Problem to solve – Reproduce each line below precisely. Drop the pictures.
─── Supplied records
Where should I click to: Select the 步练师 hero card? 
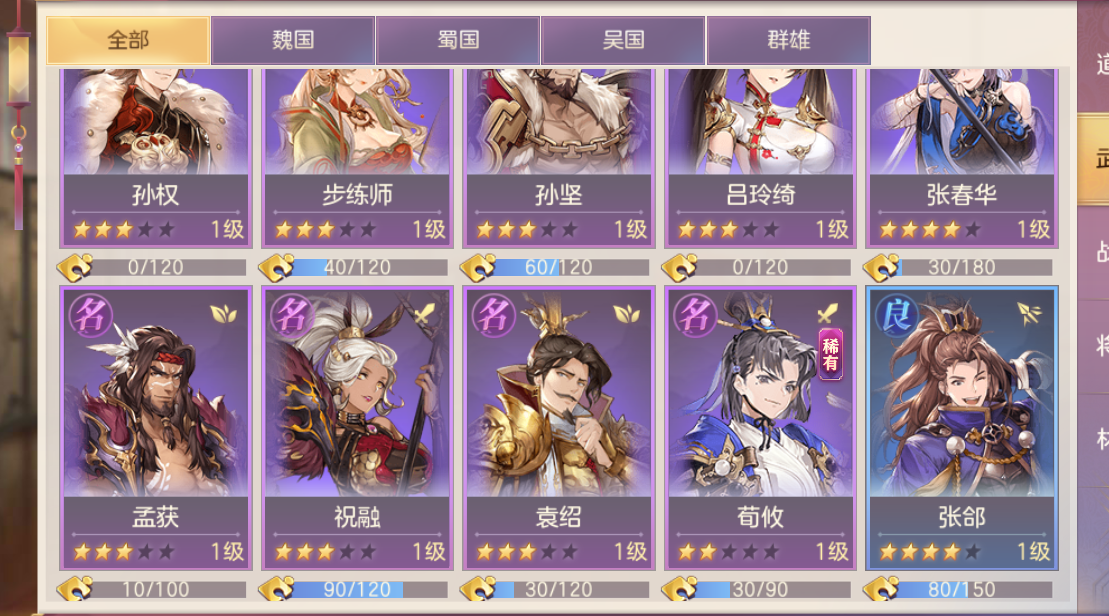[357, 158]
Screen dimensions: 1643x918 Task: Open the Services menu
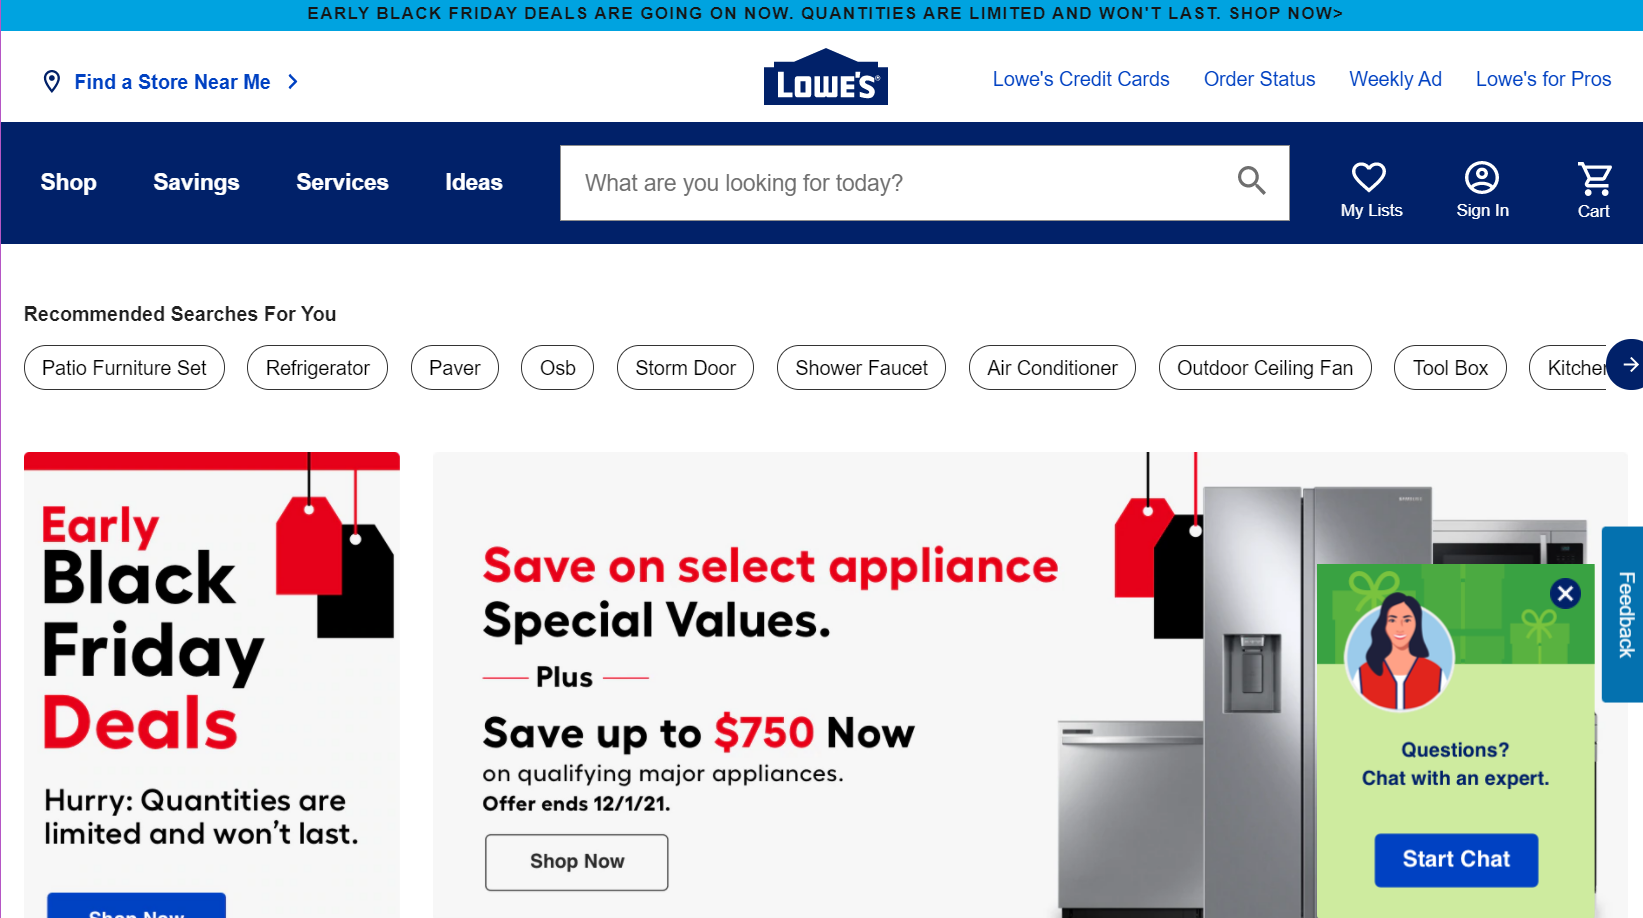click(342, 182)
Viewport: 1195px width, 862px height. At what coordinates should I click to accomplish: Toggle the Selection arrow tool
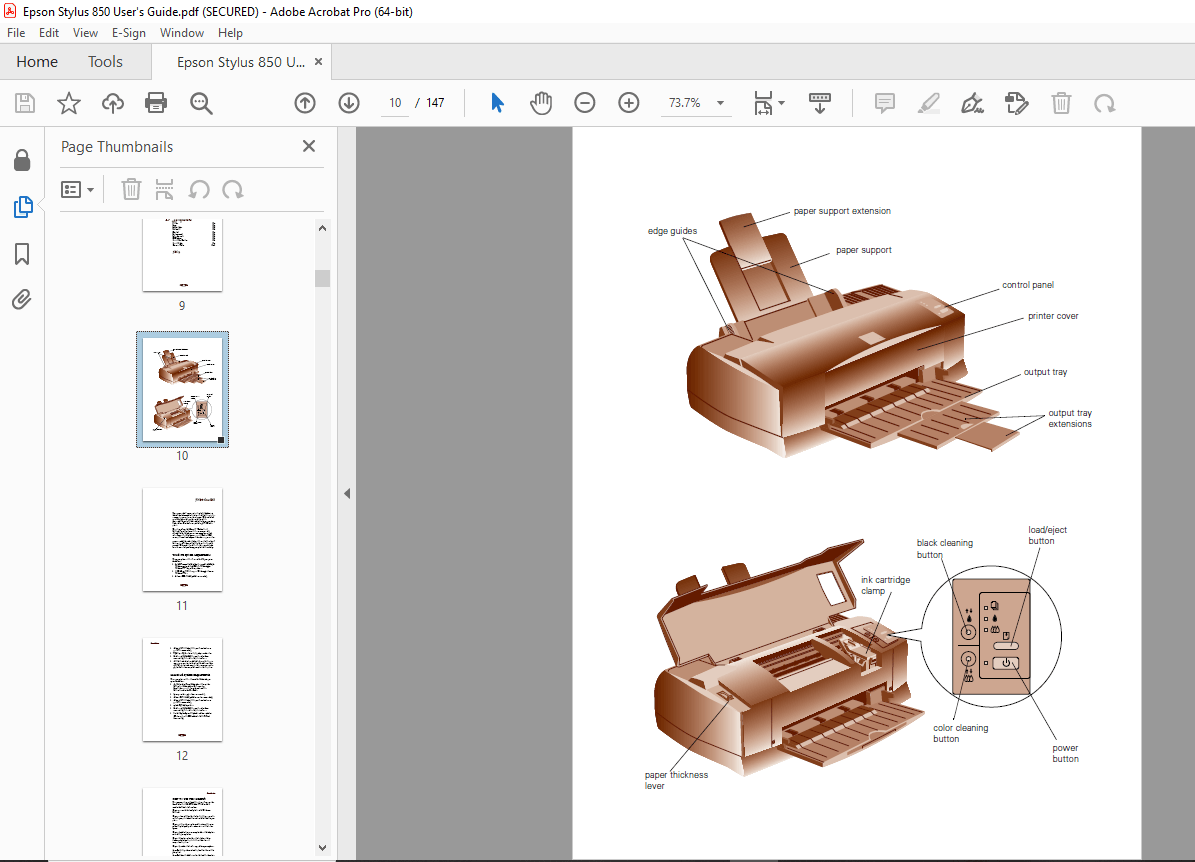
──────
Result of this exercise –
Where should I click to: Select the 步练师 hero card? 
[357, 158]
Screen dimensions: 1643x918 Task: Open the Services menu
click(342, 182)
Viewport: 1195px width, 862px height. At what coordinates should I click to accomplish: Toggle the Selection arrow tool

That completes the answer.